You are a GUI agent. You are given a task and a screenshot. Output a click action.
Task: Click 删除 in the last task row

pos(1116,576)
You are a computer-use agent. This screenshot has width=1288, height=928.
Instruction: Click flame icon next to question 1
----------------------------------------
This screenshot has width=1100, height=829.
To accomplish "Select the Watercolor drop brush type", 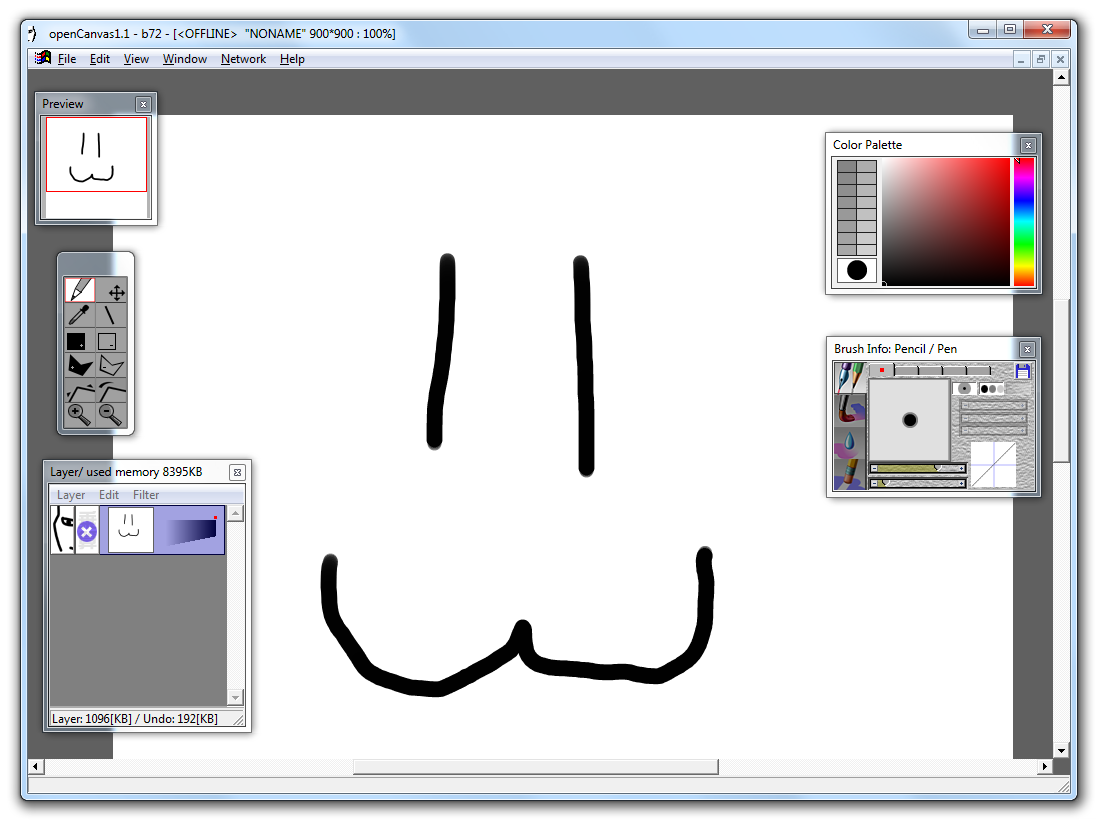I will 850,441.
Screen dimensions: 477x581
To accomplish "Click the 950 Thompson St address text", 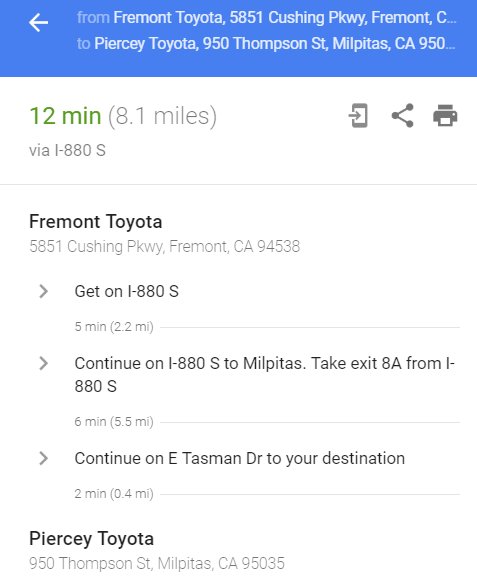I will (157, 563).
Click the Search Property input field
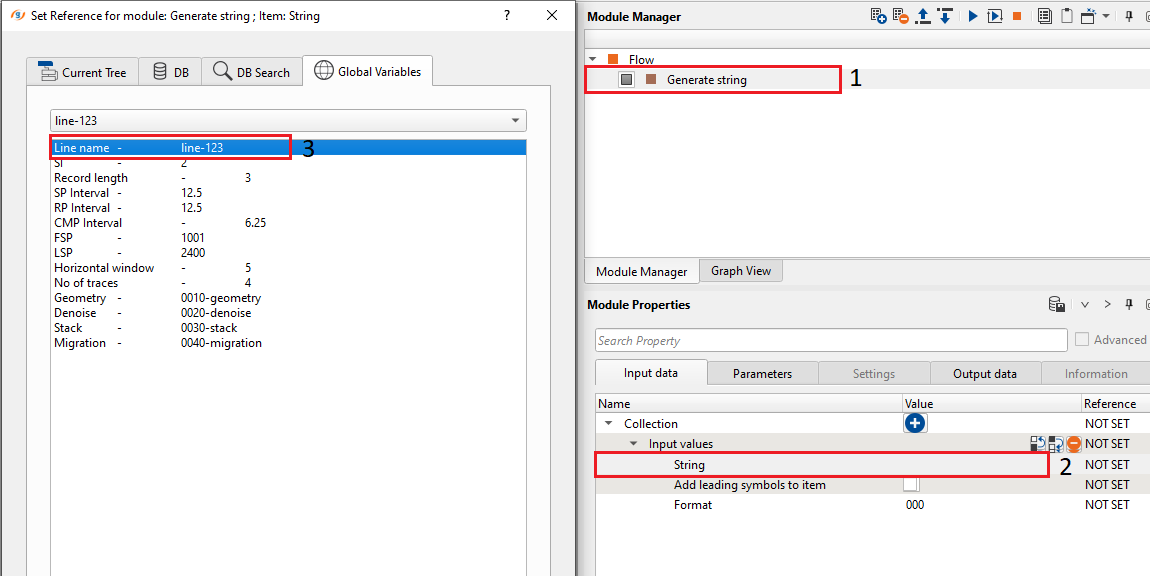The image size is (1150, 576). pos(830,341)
----------------------------------------
Return every line from the entries above that contains the word "This".

You are a computer-use agent. This screenshot has width=1288, height=928.
This screenshot has width=1100, height=829.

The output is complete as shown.